Strangest thing: Whenever a kid vomited on the floor (and this seemed to happen fairly often), the janitor would come in with this bag of weird orange stuff, almost like kitty litter, that he would sprinkle all over the mess. This happened throughout my entire school career. It was some kind of weird vomit tradition that all janitors had sworn to uphold. I always use to think, "Why doesn't he just get the mop and clean it up?"
Favorite classroom: One teacher put a rug in the corner so that we could go and sit there to read. I loved that. And the main thing I loved about all the classrooms was that one whole wall was all windows. I spent many hours staring out those windows, watching snow fall or daydreaming.

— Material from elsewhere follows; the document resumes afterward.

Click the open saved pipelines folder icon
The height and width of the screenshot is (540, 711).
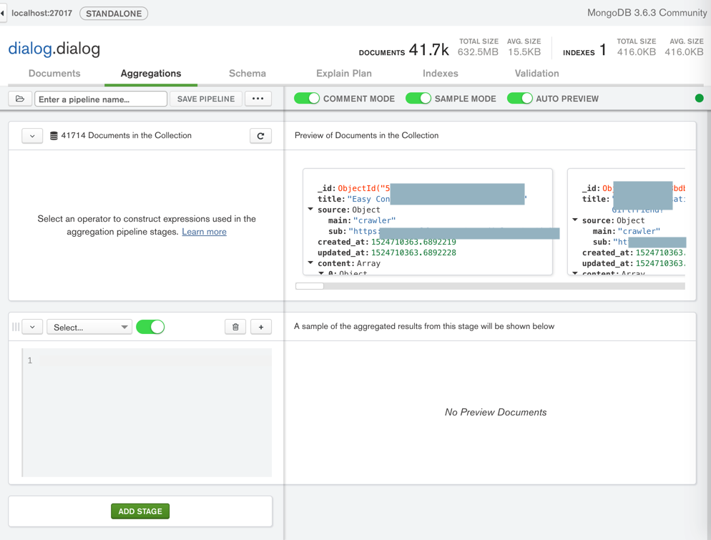20,99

A significant elementary school memory: We were walking down to the gym, and another teacher was coming up the same hall with her class. I can still remember the exact place I was standing -- in a patch of sunlight on that grey linoleum floor in the tunnel between the school and the gym. The two teachers stopped and practically bumped into each other, and started laughing and joking around about which class had the right of way. I can remember watching them and thinking, "They love this. They love being teachers. " And I decided right then that whatever I did when I grew up, it would be something I loved doing.

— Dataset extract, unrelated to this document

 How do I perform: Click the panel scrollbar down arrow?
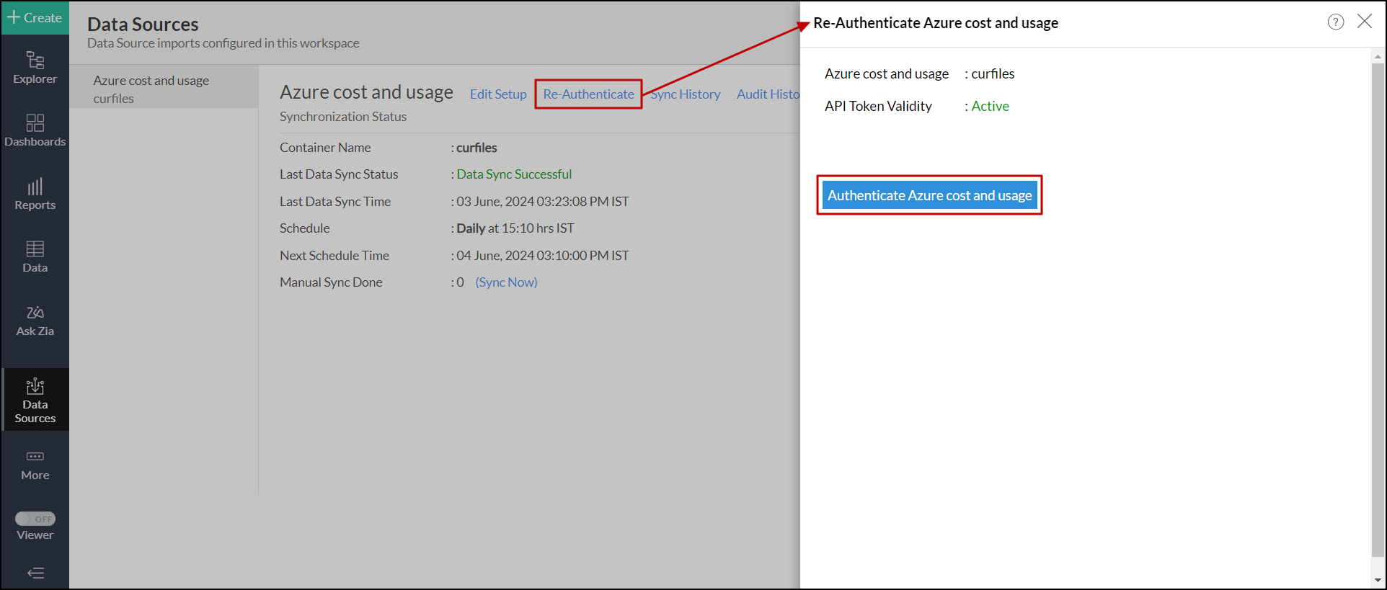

Favorite teacher: In second grade, my teacher loved to dance. Every afternoon, we would push back all the desks, and in the middle of the room, she would teach us to dance. I don't remember what else we learned that year, but that is the main thing I've remembered -- how good it feels to move my body to music.
Best seasonal memory: Every year, sometime late in October, we would get the first snow. We'd be sitting in the classroom, with this whole wall of windows right next to us, and snowflakes would start coming down. Nudges and whispers would begin moving around the room, and pretty soon we'd all be looking out at the snow. Even the teacher would say something.
Usually, the first snow doesn't stick, usually not enough for snowforts or sledding, but still that first snowfall did something to the classroom. Suddenly, the warm, well-lit room with its clusters of desks would seem cosy. I'd look around at my classmates, and realize how well we knew each other. Many of the kids I'd known since kindergarten, of course, but even any transfer students would be part of the group now. The room had become our classroom, decorated with our construction paper artwork and neatly stapled Friday spelling tests done on ditto masters that included seasonal pictures to color. That first snow always made us seem like a family.
What I wanted to be when I grew up: In first grade, I announced that I wanted to be a teacher and a writer. And have lots of kids.